Your state has a law on bathrooms and trans kids? Officials may not know how it will be enforced

BISMARCK, N.D. (AP) — When North Dakota restricted what bathrooms transgender students can use in public schools and universities this year, the school district in the state’s largest city promised to ignore the new rules. A Republican legislator then called for confiscating its state funding, but the law doesn’t include that possibility.

The defiance in Fargo shows that it’s not exactly clear how bathroom laws will play out in local communities after being enacted in at least 10 states with Republican-controlled legislatures.

Kansas’ GOP attorney general planned to discuss his state’s law Monday, five days before it was to take effect. His view is likely be challenged.

Even Florida’s law, allowing the state to threaten the licenses of educators who don’t comply, says a transgender student or staffer must first be asked to leave a restroom and refuse.

Some schools already have gender-neutral bathrooms and changing spaces or allow trans students to use staff restrooms. In others, trans students try to make it through the day without using a restroom.

Advocates for transgender people worry that bullying will increase.

“Especially in smaller towns where, say, that bullying could be really bad because transgender individuals are really misunderstood,” said Caedmon Marx, outreach chair for LGBTQ+ advocacy group Dakota OutRight and a 23-year-old nonbinary Bismarck State University student.

While the laws focus mostly on transgender students, critics believe they also encourage harassment of trans adults at work and while they’re shopping and eating out — and even harassment of cisgender people, or those whose gender identity matches the sex they were assigned at birth.
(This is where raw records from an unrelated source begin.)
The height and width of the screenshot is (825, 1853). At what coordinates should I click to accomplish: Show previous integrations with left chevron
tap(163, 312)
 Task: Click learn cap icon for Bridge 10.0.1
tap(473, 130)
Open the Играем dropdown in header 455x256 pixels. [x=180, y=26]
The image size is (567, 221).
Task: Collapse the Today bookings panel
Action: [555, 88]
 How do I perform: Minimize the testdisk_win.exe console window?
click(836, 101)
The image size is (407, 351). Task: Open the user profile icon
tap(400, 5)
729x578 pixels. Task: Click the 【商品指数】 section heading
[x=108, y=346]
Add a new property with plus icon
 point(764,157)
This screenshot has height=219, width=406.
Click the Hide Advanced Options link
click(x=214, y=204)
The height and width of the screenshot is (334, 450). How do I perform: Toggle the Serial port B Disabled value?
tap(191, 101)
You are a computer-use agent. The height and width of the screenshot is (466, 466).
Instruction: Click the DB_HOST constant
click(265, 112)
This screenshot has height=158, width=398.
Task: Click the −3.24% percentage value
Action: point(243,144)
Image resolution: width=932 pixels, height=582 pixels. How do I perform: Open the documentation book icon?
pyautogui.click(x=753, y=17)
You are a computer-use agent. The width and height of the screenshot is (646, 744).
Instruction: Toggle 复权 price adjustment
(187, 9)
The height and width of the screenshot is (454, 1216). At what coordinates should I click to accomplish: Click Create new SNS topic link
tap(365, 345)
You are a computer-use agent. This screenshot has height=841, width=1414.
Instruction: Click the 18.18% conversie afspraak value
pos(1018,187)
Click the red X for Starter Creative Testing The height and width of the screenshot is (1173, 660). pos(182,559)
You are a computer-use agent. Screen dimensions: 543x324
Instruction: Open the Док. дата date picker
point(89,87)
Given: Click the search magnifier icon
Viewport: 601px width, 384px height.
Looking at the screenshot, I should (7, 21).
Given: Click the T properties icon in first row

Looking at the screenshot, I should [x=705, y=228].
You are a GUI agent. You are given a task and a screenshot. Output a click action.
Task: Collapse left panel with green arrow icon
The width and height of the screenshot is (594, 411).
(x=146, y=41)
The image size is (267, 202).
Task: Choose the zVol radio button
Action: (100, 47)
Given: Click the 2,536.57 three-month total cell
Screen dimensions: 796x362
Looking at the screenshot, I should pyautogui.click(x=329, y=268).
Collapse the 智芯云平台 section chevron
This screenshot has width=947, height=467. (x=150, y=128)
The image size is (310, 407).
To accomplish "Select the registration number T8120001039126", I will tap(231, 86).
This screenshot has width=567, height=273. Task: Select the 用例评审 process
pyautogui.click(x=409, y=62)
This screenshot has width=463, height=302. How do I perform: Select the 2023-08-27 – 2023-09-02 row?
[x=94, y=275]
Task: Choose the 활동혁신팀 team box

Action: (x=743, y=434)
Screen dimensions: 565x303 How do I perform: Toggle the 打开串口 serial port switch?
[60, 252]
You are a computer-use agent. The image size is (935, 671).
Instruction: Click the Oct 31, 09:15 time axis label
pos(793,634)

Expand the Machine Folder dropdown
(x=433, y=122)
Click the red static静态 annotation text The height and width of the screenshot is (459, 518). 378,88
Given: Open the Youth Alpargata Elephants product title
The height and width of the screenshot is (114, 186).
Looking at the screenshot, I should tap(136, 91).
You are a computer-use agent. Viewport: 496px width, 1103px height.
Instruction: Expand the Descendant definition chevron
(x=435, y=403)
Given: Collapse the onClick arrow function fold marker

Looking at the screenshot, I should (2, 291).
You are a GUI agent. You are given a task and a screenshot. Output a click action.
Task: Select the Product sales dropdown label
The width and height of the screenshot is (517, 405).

“By men, I get harassed for going into a women’s restroom because people think that — the way I look, the way I dress, they way my hair is — that I’m a man,” Kansas state Rep. Susan Ruiz, a Kansas City-area Democrat and a lesbian, said during a debate over the Kansas bathroom measure. “This is going to just open up the doors for that.”

North Carolina Republicans enacted a bathroom law in 2016, but rolled it back following protests and economic boycotts. A new wave of anti-LGBTQ+ measures began building in 2020, when Idaho enacted the nation’s first law barring transgender athletes from girls and women’s sports. State lawmakers across the U.S. considered hundreds of proposals this year.

Supporters argue that bathroom laws protect the privacy of cisgender women and girls. They’ve also pitched the laws as safety measures, without evidence of threats or assaults by transgender people against cisgender women or girls.